INSTRUCTIONS FOR THE TASK — From the first line to the last, copy the data exactly and drop the pictures.
BEGIN RECORDS FOR THE TASK
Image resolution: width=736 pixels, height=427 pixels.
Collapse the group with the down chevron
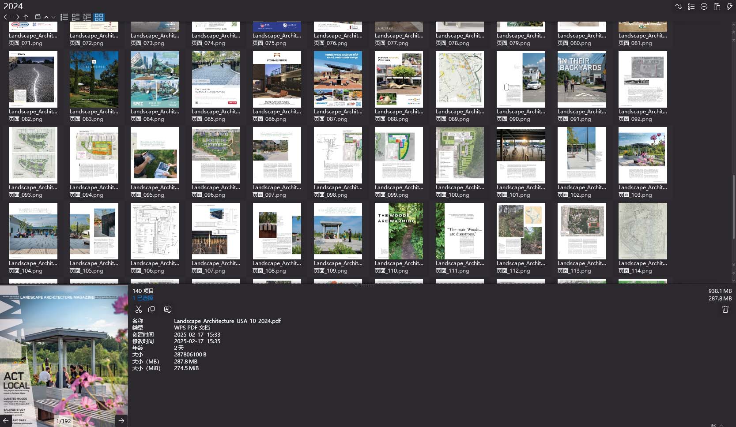click(53, 17)
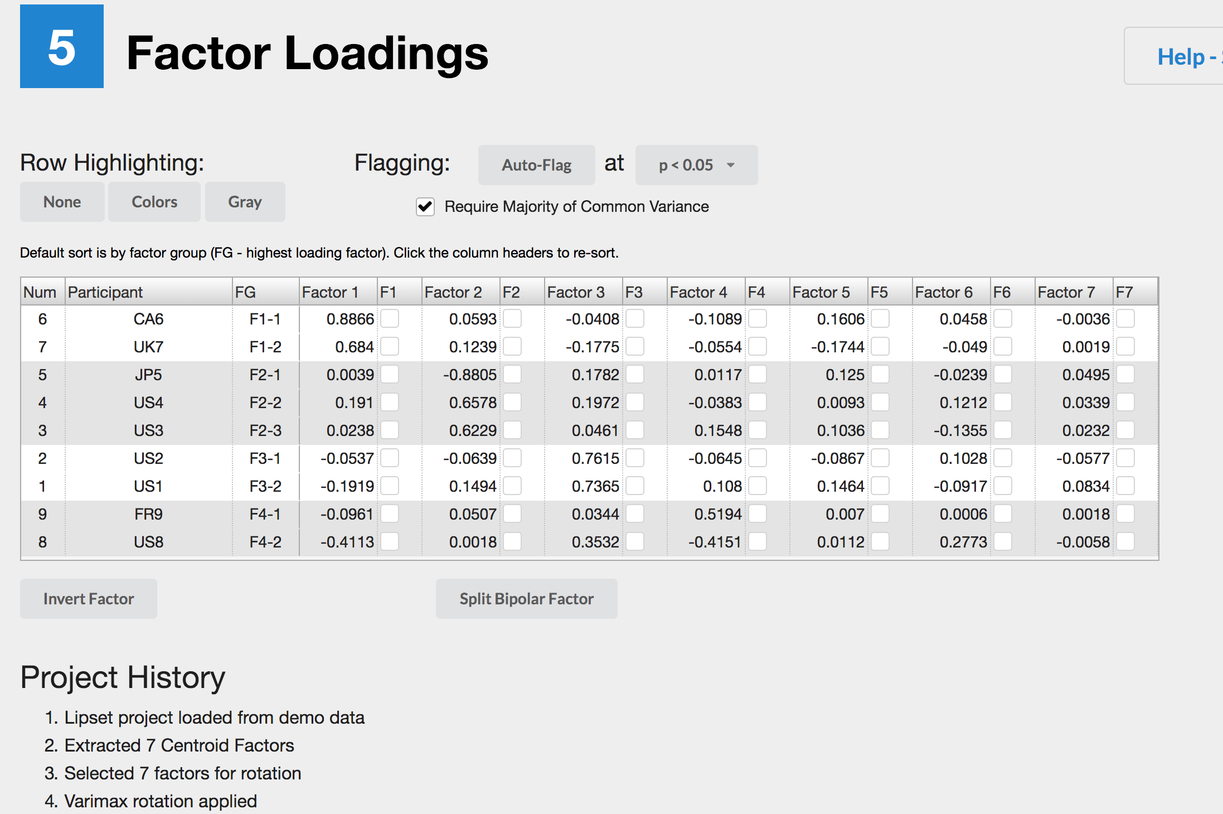This screenshot has width=1223, height=814.
Task: Flag FR9's loading under Factor 4
Action: 758,513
END RECORDS FOR THE TASK
WORKED SOLUTION —
Image resolution: width=736 pixels, height=427 pixels.
Collapse the group with the down chevron
click(53, 17)
This screenshot has width=1223, height=814.
Task: Flag FR9's loading under Factor 4
Action: 758,513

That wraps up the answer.